Your task
Reproduce the material below in full, replacing every occurrence of "Screen dimensions" with "Display size" and leaving all other text unchanged.

======== Supplied data ========

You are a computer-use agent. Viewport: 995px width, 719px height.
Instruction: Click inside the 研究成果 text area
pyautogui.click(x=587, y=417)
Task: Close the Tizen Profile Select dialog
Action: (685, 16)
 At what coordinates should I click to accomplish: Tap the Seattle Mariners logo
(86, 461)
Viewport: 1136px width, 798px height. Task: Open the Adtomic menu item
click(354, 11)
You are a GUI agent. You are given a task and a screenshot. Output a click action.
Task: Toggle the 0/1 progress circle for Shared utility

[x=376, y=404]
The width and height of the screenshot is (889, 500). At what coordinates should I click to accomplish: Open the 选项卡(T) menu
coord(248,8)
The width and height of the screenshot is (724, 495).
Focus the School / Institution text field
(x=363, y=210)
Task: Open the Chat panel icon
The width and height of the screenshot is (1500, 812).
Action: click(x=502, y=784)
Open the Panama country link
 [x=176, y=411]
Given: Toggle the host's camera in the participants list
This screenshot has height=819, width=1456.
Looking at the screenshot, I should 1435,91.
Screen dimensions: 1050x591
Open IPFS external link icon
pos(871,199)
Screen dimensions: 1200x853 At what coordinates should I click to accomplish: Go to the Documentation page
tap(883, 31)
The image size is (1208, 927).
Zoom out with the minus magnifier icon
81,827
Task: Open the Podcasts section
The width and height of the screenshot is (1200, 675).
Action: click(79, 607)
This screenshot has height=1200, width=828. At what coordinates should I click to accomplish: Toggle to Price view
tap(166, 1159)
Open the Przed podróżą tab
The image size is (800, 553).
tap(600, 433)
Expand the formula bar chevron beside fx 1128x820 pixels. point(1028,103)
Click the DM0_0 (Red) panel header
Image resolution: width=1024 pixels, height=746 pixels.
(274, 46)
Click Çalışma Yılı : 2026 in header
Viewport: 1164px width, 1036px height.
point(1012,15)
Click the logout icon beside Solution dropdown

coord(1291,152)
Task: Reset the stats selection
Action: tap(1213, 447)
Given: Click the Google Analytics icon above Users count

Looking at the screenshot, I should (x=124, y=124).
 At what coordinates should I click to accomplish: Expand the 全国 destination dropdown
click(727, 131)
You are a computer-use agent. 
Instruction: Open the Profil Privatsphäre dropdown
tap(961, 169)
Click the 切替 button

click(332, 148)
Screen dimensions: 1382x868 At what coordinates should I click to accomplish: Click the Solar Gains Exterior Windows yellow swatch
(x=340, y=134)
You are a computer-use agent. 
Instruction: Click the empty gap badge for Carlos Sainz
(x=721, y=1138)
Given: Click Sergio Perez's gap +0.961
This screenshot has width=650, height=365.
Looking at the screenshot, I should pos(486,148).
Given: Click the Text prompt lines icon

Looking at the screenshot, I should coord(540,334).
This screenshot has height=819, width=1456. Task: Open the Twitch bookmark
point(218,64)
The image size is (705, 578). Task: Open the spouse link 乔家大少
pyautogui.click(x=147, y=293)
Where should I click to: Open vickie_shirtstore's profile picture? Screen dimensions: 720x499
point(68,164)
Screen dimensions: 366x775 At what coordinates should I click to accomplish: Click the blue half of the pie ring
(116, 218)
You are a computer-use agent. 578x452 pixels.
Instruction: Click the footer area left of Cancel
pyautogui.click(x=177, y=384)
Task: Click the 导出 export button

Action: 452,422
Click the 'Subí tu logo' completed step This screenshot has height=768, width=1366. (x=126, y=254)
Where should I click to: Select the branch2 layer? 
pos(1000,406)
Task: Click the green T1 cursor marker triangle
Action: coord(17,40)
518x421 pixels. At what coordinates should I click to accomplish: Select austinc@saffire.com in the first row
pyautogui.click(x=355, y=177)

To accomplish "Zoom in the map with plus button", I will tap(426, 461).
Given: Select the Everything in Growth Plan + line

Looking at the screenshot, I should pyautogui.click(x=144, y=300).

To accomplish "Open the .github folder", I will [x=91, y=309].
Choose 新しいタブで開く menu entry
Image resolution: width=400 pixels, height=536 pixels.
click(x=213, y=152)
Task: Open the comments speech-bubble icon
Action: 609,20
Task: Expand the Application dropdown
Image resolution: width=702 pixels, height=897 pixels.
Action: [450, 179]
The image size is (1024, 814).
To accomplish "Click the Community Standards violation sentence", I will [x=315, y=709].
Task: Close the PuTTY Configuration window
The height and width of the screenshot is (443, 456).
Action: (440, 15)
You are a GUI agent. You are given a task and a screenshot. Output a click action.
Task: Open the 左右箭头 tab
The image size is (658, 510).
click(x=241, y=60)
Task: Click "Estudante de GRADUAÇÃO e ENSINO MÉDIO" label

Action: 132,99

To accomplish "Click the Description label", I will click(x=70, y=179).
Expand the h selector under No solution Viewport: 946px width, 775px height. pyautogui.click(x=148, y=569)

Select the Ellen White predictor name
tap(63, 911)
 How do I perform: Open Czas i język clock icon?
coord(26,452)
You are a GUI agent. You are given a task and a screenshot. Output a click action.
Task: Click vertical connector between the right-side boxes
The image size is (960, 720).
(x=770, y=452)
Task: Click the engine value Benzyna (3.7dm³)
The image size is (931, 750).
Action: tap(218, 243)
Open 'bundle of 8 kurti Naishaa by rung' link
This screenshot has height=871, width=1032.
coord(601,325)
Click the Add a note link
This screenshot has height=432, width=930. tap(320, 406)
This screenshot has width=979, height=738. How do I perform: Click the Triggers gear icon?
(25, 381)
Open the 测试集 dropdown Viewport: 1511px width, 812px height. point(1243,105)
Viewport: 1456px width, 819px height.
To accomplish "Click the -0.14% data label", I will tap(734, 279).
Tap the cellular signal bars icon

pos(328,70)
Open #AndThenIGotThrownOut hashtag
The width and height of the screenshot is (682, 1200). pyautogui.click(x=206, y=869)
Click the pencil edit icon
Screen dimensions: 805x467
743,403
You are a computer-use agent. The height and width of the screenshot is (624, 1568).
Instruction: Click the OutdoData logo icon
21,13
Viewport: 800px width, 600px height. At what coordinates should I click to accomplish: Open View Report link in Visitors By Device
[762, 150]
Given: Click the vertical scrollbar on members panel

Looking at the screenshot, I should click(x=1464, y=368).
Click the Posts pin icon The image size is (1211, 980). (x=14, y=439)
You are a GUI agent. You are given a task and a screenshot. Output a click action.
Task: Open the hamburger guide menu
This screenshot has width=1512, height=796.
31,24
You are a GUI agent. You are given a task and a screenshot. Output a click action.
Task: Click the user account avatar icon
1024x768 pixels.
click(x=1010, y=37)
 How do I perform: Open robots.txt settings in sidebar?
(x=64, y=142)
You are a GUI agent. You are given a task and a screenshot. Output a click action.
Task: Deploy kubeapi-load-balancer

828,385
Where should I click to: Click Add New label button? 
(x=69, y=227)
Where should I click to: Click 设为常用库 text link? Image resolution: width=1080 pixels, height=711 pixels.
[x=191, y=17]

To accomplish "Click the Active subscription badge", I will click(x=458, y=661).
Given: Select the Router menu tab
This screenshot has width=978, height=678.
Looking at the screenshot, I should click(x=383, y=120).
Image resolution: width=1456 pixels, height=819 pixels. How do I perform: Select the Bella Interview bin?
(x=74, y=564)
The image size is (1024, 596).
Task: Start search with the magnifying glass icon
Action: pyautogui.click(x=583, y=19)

========

Answer below
You are a computer-use agent. Viewport: 995px width, 719px height.
Instruction: Click inside the 研究成果 text area
pyautogui.click(x=587, y=417)
Task: Close the Tizen Profile Select dialog
Action: (685, 16)
 At what coordinates should I click to accomplish: Tap the Seattle Mariners logo
(86, 461)
Viewport: 1136px width, 798px height. Task: Open the Adtomic menu item
click(354, 11)
You are a GUI agent. You are given a task and a screenshot. Output a click action.
Task: Toggle the 0/1 progress circle for Shared utility

[x=376, y=404]
The width and height of the screenshot is (889, 500). At what coordinates should I click to accomplish: Open the 选项卡(T) menu
coord(248,8)
The width and height of the screenshot is (724, 495).
Focus the School / Institution text field
(x=363, y=210)
Task: Open the Chat panel icon
The width and height of the screenshot is (1500, 812).
Action: click(x=502, y=784)
Open the Panama country link
 [x=176, y=411]
Given: Toggle the host's camera in the participants list
This screenshot has height=819, width=1456.
Looking at the screenshot, I should 1435,91.
Display size: 1050x591
Open IPFS external link icon
pos(871,199)
Display size: 1200x853 At what coordinates should I click to accomplish: Go to the Documentation page
tap(883, 31)
The image size is (1208, 927).
Zoom out with the minus magnifier icon
81,827
Task: Open the Podcasts section
The width and height of the screenshot is (1200, 675).
Action: click(79, 607)
This screenshot has height=1200, width=828. At what coordinates should I click to accomplish: Toggle to Price view
tap(166, 1159)
Open the Przed podróżą tab
The image size is (800, 553).
tap(600, 433)
Expand the formula bar chevron beside fx 1128x820 pixels. point(1028,103)
Click the DM0_0 (Red) panel header
Image resolution: width=1024 pixels, height=746 pixels.
(274, 46)
Click Çalışma Yılı : 2026 in header
Viewport: 1164px width, 1036px height.
point(1012,15)
Click the logout icon beside Solution dropdown

coord(1291,152)
Task: Reset the stats selection
Action: tap(1213, 447)
Given: Click the Google Analytics icon above Users count

Looking at the screenshot, I should (x=124, y=124).
 At what coordinates should I click to accomplish: Expand the 全国 destination dropdown
click(727, 131)
You are a computer-use agent. 
Instruction: Open the Profil Privatsphäre dropdown
tap(961, 169)
Click the 切替 button

click(332, 148)
Display size: 1382x868 At what coordinates should I click to accomplish: Click the Solar Gains Exterior Windows yellow swatch
(x=340, y=134)
You are a computer-use agent. 
Instruction: Click the empty gap badge for Carlos Sainz
(x=721, y=1138)
Given: Click Sergio Perez's gap +0.961
This screenshot has width=650, height=365.
Looking at the screenshot, I should pos(486,148).
Given: Click the Text prompt lines icon

Looking at the screenshot, I should coord(540,334).
This screenshot has height=819, width=1456. Task: Open the Twitch bookmark
point(218,64)
The image size is (705, 578). Task: Open the spouse link 乔家大少
pyautogui.click(x=147, y=293)
Where should I click to: Open vickie_shirtstore's profile picture? Display size: 720x499
point(68,164)
Display size: 366x775 At what coordinates should I click to accomplish: Click the blue half of the pie ring
(116, 218)
You are a computer-use agent. 578x452 pixels.
Instruction: Click the footer area left of Cancel
pyautogui.click(x=177, y=384)
Task: Click the 导出 export button

Action: 452,422
Click the 'Subí tu logo' completed step This screenshot has height=768, width=1366. (x=126, y=254)
Where should I click to: Select the branch2 layer? 
pos(1000,406)
Task: Click the green T1 cursor marker triangle
Action: coord(17,40)
518x421 pixels. At what coordinates should I click to accomplish: Select austinc@saffire.com in the first row
pyautogui.click(x=355, y=177)

To accomplish "Zoom in the map with plus button", I will tap(426, 461).
Given: Select the Everything in Growth Plan + line

Looking at the screenshot, I should pyautogui.click(x=144, y=300).

To accomplish "Open the .github folder", I will [x=91, y=309].
Choose 新しいタブで開く menu entry
Image resolution: width=400 pixels, height=536 pixels.
click(x=213, y=152)
Task: Open the comments speech-bubble icon
Action: 609,20
Task: Expand the Application dropdown
Image resolution: width=702 pixels, height=897 pixels.
Action: [450, 179]
The image size is (1024, 814).
To accomplish "Click the Community Standards violation sentence", I will [x=315, y=709].
Task: Close the PuTTY Configuration window
The height and width of the screenshot is (443, 456).
Action: (440, 15)
You are a GUI agent. You are given a task and a screenshot. Output a click action.
Task: Open the 左右箭头 tab
The image size is (658, 510).
click(x=241, y=60)
Task: Click "Estudante de GRADUAÇÃO e ENSINO MÉDIO" label

Action: 132,99

To accomplish "Click the Description label", I will click(x=70, y=179).
Expand the h selector under No solution Viewport: 946px width, 775px height. pyautogui.click(x=148, y=569)

Select the Ellen White predictor name
tap(63, 911)
 How do I perform: Open Czas i język clock icon?
coord(26,452)
You are a GUI agent. You are given a task and a screenshot. Output a click action.
Task: Click vertical connector between the right-side boxes
The image size is (960, 720).
(x=770, y=452)
Task: Click the engine value Benzyna (3.7dm³)
The image size is (931, 750).
Action: tap(218, 243)
Open 'bundle of 8 kurti Naishaa by rung' link
This screenshot has height=871, width=1032.
coord(601,325)
Click the Add a note link
This screenshot has height=432, width=930. tap(320, 406)
This screenshot has width=979, height=738. How do I perform: Click the Triggers gear icon?
(25, 381)
Open the 测试集 dropdown Viewport: 1511px width, 812px height. point(1243,105)
Viewport: 1456px width, 819px height.
To accomplish "Click the -0.14% data label", I will tap(734, 279).
Tap the cellular signal bars icon

pos(328,70)
Open #AndThenIGotThrownOut hashtag
The width and height of the screenshot is (682, 1200). pyautogui.click(x=206, y=869)
Click the pencil edit icon
Display size: 805x467
743,403
You are a computer-use agent. The height and width of the screenshot is (624, 1568).
Instruction: Click the OutdoData logo icon
21,13
Viewport: 800px width, 600px height. At what coordinates should I click to accomplish: Open View Report link in Visitors By Device
[762, 150]
Given: Click the vertical scrollbar on members panel

Looking at the screenshot, I should click(x=1464, y=368).
Click the Posts pin icon The image size is (1211, 980). (x=14, y=439)
You are a GUI agent. You are given a task and a screenshot. Output a click action.
Task: Open the hamburger guide menu
This screenshot has width=1512, height=796.
31,24
You are a GUI agent. You are given a task and a screenshot. Output a click action.
Task: Click the user account avatar icon
1024x768 pixels.
click(x=1010, y=37)
 How do I perform: Open robots.txt settings in sidebar?
(x=64, y=142)
You are a GUI agent. You are given a task and a screenshot. Output a click action.
Task: Deploy kubeapi-load-balancer

828,385
Where should I click to: Click Add New label button? 
(x=69, y=227)
Where should I click to: Click 设为常用库 text link? Image resolution: width=1080 pixels, height=711 pixels.
[x=191, y=17]

To accomplish "Click the Active subscription badge", I will click(x=458, y=661).
Given: Select the Router menu tab
This screenshot has width=978, height=678.
Looking at the screenshot, I should click(x=383, y=120).
Image resolution: width=1456 pixels, height=819 pixels. How do I perform: Select the Bella Interview bin?
(x=74, y=564)
The image size is (1024, 596).
Task: Start search with the magnifying glass icon
Action: pyautogui.click(x=583, y=19)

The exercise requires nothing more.